Alpine Trail vs Vintage Vogue
Where Alpine Trail belongs to Behr's range, Vintage Vogue is a Benjamin Moore color. Both sit in the green-grey family, which is useful context if you're narrowing within a single hue direction. They have nearly identical light reflectance values (10 vs 12), so they'll read as similarly Dark in most lighting conditions. Both lean green, so they'll behave similarly in mixed or changing light conditions. The ΔE 3.9 gap is real but not dramatic — close enough to use together, distinct enough to matter as a choice. Below you'll find 1 real-room photo comparison where both colors appear side by side, plus 5 simulated room previews.
Alpine Trail vs Vintage Vogue in Real Spaces
1 real room side by side. Alpine Trail and Vintage Vogue are close enough that the difference can be hard to judge from a chip alone — these photos show how each reads at scale, across different spaces and lighting conditions.
Living Room
In a living room, color works across both daylight and evening light — the same wall can read very differently at noon and at 8pm.
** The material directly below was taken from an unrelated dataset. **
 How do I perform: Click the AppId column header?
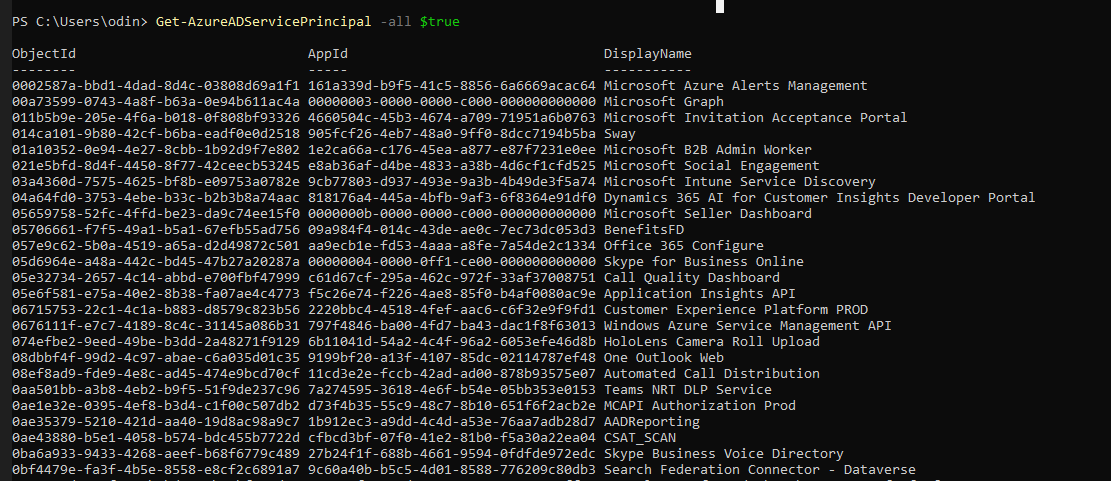[x=328, y=53]
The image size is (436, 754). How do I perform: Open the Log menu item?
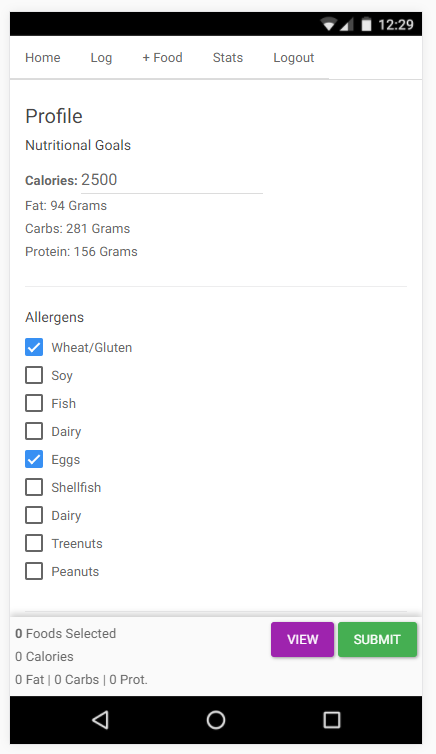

Side by side like this, the difference is easy to read — which is exactly why seeing them in a real space is more useful than comparing chips.
Color Details
Alpine Trail vs Vintage Vogue Simulated Comparison
5 simulated room previews — drag the slider on each to see Alpine Trail on one side and Vintage Vogue on the other.
Digital color is approximate. These simulations are generated from the manufacturer's hex values and overlaid on grayscale room photos — your screen's calibration, brightness, and viewing angle all affect how they render. Before committing to either color, test physical samples in your own space under the light you actually live with.
More Alpine Trail comparisons
See how Alpine Trail stacks up against other well-photographed colors across different brands and tones.